BRANO PROPOSTO ->

┄┄┄┄┄┄

Nel Beneventano – che rivendica una tradizione che risale all’epoca romana come testimoniato da Tito Livio descrivendo tra le cinque specialità gastronomiche del Sannio la cupedia (leccornia) – accanto all’impasto classico, in cui a volte si sostituisce la nocciola alle mandorle, esistono varianti dovute a particolari realtà come la produzione di Alberti che presenta una versione “Strega”. In Barbagia (Sardegna), gli elementi base sono legati alla realtà locale: miele di montagna, noci e nocciole. Il torrone sardo ha una particolarità comune a tutte le produzioni dell’isola: è di colore avorio anziché bianco per l’utilizzo soprattutto di miele di macchia mediterranea e poco o niente zucchero; l’impasto dona al torrone una maggiore morbidezza e un aroma più intenso.
Infine nella ricerca di rendere il torrone un dolce da consumare tutto l’anno (in fondo un ritorno alle origini più antiche), molti produttori artigianali, ma anche industriali, utilizzano anche scorze di limone o arancio, pinoli, frutti di bosco …ottenendo dolci gradevoli al palato e alla vista.
Il torrone nel mondo
Ovunque sia stata creato, il torrone ha avuto una diffusione universale (ovviamente nei limiti delle conoscenze geografiche e delle comunicazioni esistenti): per esempio in tutti i Paesi in cui si è avuta una presenza araba anche limitata esiste nella sua ricetta classica. Allontanandosi dal Mediterraneo, lo si trova soprattutto nei Paesi che hanno subito una presenza spagnola come Cuba, Portorico, Perù e Filippine. Naturalmente la ricetta base è stata “contaminata” da ingredienti locali senza però essere tradita, così come anche la denominazione è un adattamento della parola torrone alla lingua del Paese.

┄┄┄┄┄┄

MATERIALE FORNITO ->
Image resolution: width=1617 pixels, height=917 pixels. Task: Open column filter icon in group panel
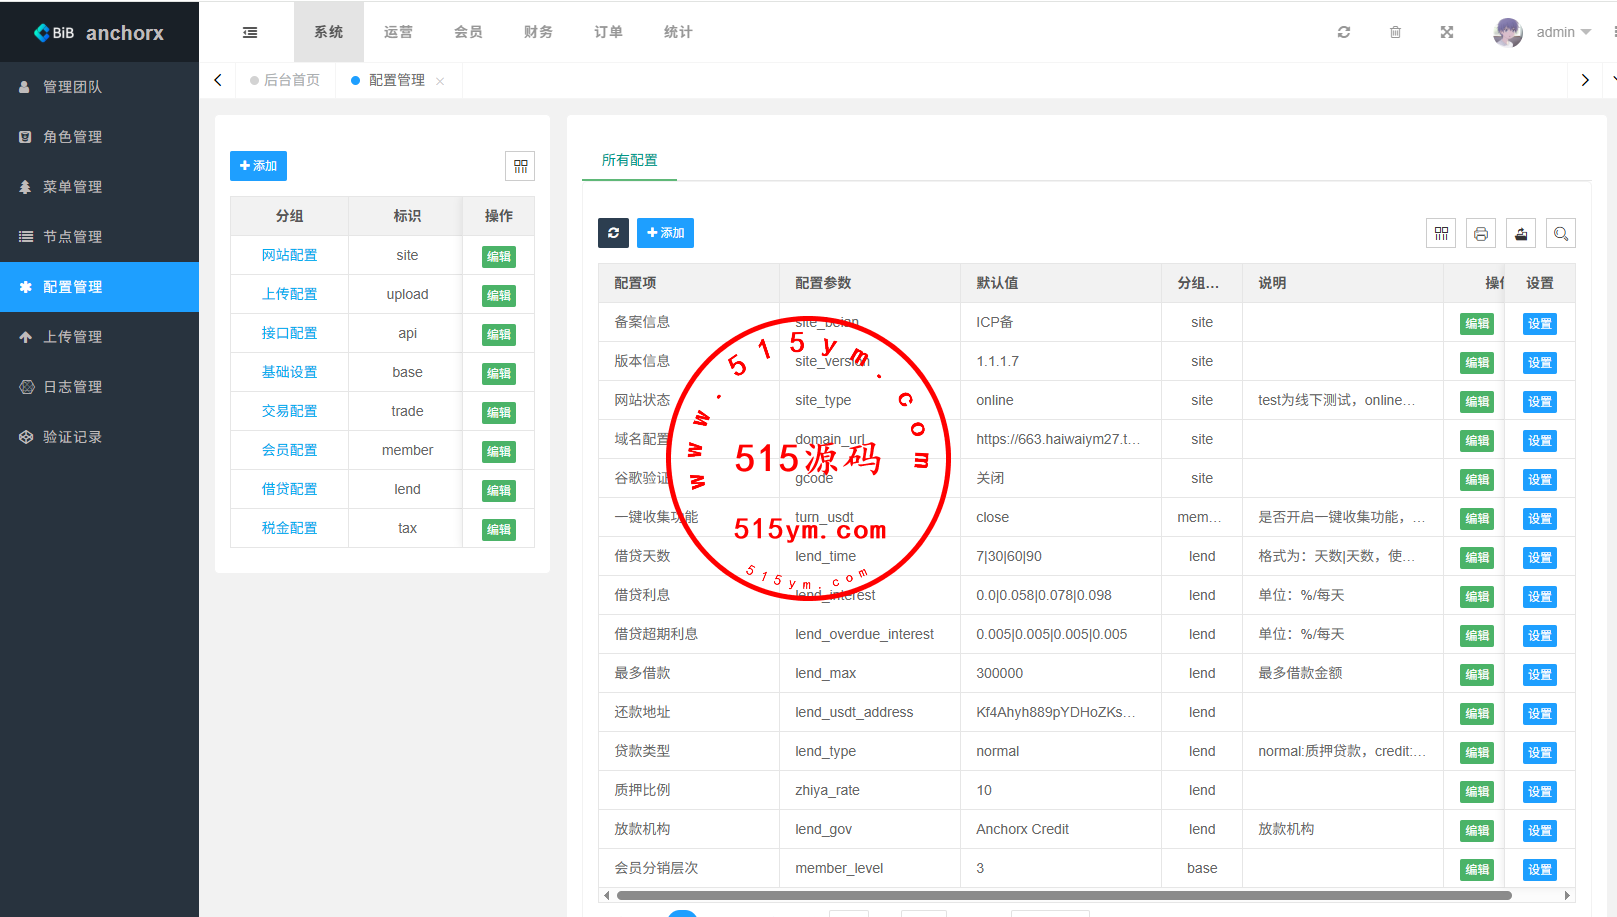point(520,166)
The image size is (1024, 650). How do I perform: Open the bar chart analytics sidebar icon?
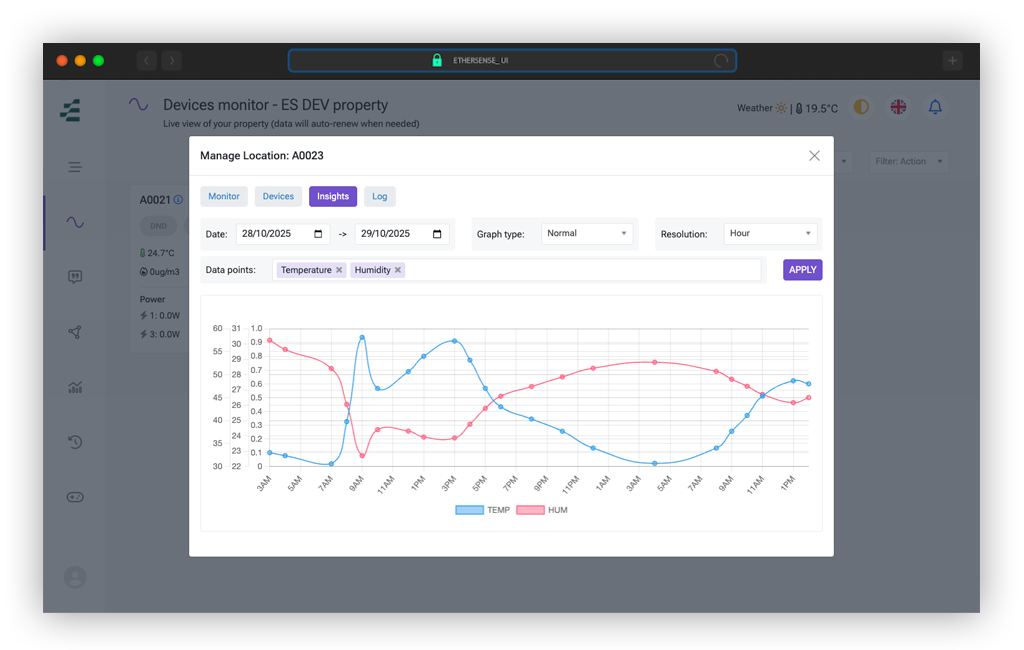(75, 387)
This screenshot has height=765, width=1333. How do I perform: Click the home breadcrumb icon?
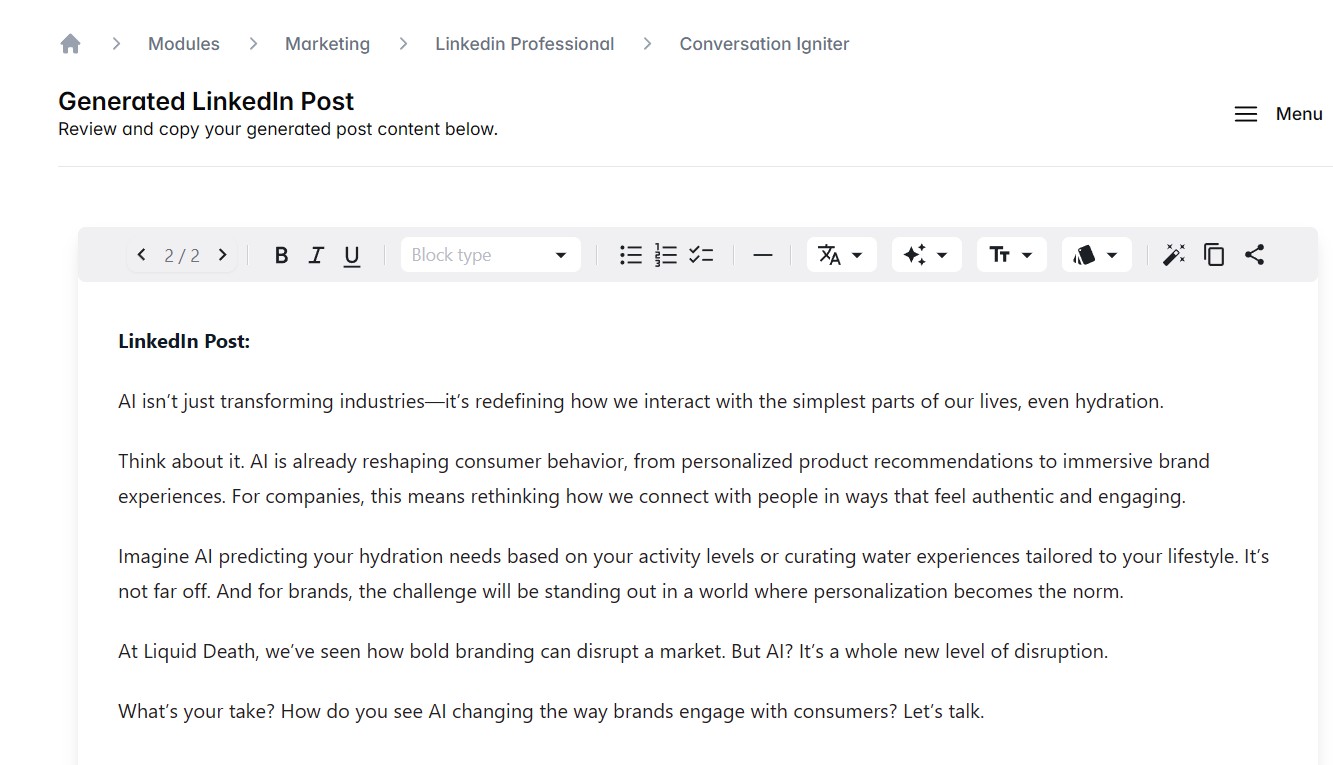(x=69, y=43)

┄┄┄┄┄┄

CONSEGNA 1 ->
Secondo il brano sul torrone, perché il torrone sardo è color avorio anziché bianco?
CONSEGNA 2 ->
Prosegui il brano sul torrone dopo la sua ultima frase.
I record non hanno alcun legame con il brano proposto.

RISPOSTA 1 ->
Perché si usa soprattutto miele di macchia mediterranea e poco o niente zucchero.

RISPOSTA 2 ->
La cultura del torrone in alcuni Paesi è talmente sentita da dar vita a musei tematici (a volte arricchiti da parchi giochi) come in Spagna a Jijona (vicina ad Alicante), in Francia a Montélimar, in Germania a Smalcalda (in Turingia) e persino a New Taipei (Taiwan). In Italia in alcuni centri famosi per la produzione del torrone come Tanara (Nuoro) esistono spazi museali su iniziativa di produttori illuminati. Alcune aziende come Rivoltini a Vescovato (Cremona) accolgono (previo avviso) gli appassionati per una visita (con eventuale degustazione) al laboratorio e alla sua storia.
C’è da chiedersi perché il torrone abbia un riferimento natalizio. Tra le varie ipotesi, la più attendibile sembra quella legata al periodo di maturazione delle mandorle (ma anche di nocciole e noci) che è tra agosto e settembre: considerando i tempi necessari all’eliminazione del mallo e alla loro essiccazione si arriva a novembre per la lavorazione, quindi Natale è il primo momento solenne in cui gustare la delizia.